[Extracted data entries]

>>>

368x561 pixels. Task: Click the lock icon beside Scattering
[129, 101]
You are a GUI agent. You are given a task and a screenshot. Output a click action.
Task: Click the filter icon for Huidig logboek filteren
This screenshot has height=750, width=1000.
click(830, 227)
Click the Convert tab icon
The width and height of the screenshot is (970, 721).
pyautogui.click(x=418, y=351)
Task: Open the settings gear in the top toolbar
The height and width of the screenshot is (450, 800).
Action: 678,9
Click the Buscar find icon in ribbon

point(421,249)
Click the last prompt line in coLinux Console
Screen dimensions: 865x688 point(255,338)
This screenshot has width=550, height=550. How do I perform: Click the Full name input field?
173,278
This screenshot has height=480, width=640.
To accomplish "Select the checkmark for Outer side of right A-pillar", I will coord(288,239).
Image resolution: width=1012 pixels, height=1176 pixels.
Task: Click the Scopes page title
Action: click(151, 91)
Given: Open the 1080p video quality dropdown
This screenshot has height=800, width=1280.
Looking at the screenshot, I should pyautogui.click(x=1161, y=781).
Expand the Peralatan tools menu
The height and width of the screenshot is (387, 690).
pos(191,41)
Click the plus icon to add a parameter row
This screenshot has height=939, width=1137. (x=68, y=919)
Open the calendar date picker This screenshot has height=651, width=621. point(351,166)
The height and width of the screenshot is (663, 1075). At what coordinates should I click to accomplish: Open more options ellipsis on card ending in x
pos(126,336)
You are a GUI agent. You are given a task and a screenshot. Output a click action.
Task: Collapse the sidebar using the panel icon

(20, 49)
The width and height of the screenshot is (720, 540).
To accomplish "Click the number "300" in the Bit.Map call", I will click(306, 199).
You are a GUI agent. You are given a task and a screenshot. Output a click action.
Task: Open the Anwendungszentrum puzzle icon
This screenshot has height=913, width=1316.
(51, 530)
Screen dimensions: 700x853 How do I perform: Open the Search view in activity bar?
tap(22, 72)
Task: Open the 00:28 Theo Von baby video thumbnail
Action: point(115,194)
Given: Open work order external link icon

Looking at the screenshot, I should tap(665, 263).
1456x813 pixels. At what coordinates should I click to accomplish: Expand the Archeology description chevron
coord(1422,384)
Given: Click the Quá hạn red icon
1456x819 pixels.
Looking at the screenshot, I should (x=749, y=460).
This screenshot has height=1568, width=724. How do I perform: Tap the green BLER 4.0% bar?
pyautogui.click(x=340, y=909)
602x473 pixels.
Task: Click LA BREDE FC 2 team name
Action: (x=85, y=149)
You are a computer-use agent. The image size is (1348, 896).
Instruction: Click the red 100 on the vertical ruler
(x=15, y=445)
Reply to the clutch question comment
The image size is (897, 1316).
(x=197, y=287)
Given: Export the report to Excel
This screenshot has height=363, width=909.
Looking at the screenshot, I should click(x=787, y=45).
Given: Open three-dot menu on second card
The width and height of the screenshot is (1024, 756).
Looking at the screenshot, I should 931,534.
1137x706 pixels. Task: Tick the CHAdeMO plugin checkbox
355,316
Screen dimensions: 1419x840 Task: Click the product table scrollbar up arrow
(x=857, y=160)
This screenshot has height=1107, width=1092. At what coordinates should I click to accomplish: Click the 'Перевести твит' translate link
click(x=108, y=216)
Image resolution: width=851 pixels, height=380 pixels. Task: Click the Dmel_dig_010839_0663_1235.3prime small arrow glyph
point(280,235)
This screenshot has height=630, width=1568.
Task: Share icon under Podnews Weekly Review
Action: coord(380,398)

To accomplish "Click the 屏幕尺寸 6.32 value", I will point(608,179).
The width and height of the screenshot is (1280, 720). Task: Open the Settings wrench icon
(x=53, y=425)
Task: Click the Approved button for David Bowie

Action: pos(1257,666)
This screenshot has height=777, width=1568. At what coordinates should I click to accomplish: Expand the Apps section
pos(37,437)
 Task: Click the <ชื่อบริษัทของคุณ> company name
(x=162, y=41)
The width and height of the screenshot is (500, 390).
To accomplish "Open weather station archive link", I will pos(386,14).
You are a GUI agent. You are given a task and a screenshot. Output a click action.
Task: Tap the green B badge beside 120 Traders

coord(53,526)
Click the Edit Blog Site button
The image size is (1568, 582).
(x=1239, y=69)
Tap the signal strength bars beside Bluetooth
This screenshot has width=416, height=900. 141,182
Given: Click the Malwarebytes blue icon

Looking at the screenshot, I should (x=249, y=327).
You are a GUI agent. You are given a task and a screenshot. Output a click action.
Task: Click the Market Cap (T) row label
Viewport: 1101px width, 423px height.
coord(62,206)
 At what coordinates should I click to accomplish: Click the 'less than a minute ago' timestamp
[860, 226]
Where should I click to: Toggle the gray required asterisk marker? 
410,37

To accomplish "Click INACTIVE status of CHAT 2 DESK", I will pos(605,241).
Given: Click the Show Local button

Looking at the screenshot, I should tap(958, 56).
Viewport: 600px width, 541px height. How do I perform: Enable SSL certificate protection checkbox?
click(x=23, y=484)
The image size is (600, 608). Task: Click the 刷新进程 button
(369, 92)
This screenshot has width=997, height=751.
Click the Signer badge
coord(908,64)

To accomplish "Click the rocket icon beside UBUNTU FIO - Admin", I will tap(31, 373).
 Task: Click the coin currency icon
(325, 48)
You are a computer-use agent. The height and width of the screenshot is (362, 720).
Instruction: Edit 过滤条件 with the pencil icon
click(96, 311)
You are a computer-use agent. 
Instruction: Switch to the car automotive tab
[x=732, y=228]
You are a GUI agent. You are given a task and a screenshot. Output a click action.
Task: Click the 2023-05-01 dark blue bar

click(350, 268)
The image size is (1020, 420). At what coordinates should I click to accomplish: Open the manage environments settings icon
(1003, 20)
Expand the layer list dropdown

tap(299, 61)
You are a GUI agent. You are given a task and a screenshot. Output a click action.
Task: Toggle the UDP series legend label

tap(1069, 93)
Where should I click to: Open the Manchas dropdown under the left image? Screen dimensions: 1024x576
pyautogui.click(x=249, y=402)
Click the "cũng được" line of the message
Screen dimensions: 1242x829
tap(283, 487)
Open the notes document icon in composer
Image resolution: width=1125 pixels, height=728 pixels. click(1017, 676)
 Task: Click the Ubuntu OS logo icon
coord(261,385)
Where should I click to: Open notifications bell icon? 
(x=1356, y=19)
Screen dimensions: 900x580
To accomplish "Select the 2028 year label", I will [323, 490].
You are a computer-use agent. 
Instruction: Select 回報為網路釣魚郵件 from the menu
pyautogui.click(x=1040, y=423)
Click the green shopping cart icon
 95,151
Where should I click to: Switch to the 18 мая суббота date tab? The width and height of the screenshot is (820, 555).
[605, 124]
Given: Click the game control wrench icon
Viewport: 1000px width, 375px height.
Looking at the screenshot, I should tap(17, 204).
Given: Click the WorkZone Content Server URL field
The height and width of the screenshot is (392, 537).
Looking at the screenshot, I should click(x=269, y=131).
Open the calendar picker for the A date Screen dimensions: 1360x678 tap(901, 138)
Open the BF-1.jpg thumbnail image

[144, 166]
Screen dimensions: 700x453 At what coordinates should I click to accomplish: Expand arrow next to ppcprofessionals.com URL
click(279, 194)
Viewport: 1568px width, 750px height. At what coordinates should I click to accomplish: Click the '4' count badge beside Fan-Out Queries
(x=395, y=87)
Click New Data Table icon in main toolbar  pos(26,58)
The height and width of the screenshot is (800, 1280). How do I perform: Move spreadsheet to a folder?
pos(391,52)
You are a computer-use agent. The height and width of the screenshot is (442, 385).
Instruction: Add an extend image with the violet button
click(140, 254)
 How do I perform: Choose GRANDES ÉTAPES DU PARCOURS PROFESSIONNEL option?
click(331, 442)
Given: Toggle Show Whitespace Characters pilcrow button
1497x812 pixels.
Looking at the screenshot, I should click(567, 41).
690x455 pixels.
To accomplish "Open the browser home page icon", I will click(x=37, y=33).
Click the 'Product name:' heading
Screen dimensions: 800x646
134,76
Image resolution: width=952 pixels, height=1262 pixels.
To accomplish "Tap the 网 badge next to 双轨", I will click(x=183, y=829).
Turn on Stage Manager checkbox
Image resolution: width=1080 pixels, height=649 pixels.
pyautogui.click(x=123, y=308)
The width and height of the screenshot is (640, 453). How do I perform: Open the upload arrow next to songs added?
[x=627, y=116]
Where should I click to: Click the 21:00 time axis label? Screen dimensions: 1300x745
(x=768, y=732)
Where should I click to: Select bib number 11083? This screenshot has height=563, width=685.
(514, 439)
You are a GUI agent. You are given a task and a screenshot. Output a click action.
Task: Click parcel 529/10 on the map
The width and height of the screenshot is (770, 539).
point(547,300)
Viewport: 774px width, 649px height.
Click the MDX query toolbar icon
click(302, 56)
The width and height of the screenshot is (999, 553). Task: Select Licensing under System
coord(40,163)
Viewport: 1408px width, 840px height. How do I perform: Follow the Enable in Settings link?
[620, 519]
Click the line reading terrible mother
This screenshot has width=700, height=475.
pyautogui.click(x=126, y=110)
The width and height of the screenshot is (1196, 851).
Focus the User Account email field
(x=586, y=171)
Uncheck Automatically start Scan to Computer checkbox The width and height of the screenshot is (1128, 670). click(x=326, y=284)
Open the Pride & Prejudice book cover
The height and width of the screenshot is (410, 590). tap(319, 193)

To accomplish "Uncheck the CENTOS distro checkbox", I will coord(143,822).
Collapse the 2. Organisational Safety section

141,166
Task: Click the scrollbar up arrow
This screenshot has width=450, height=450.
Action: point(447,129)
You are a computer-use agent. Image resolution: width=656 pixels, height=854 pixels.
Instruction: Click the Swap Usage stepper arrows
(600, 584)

<<<

What you are asked to do: Retype only this range exactly: the first line of the data through the line where "This screenshot has height=480, width=640." appears.

Solution to the problem:
368x561 pixels. Task: Click the lock icon beside Scattering
[129, 101]
You are a GUI agent. You are given a task and a screenshot. Output a click action.
Task: Click the filter icon for Huidig logboek filteren
This screenshot has height=750, width=1000.
click(830, 227)
Click the Convert tab icon
The width and height of the screenshot is (970, 721).
pyautogui.click(x=418, y=351)
Task: Open the settings gear in the top toolbar
The height and width of the screenshot is (450, 800).
Action: 678,9
Click the Buscar find icon in ribbon

point(421,249)
Click the last prompt line in coLinux Console
Screen dimensions: 865x688 point(255,338)
This screenshot has width=550, height=550. How do I perform: Click the Full name input field?
173,278
This screenshot has height=480, width=640.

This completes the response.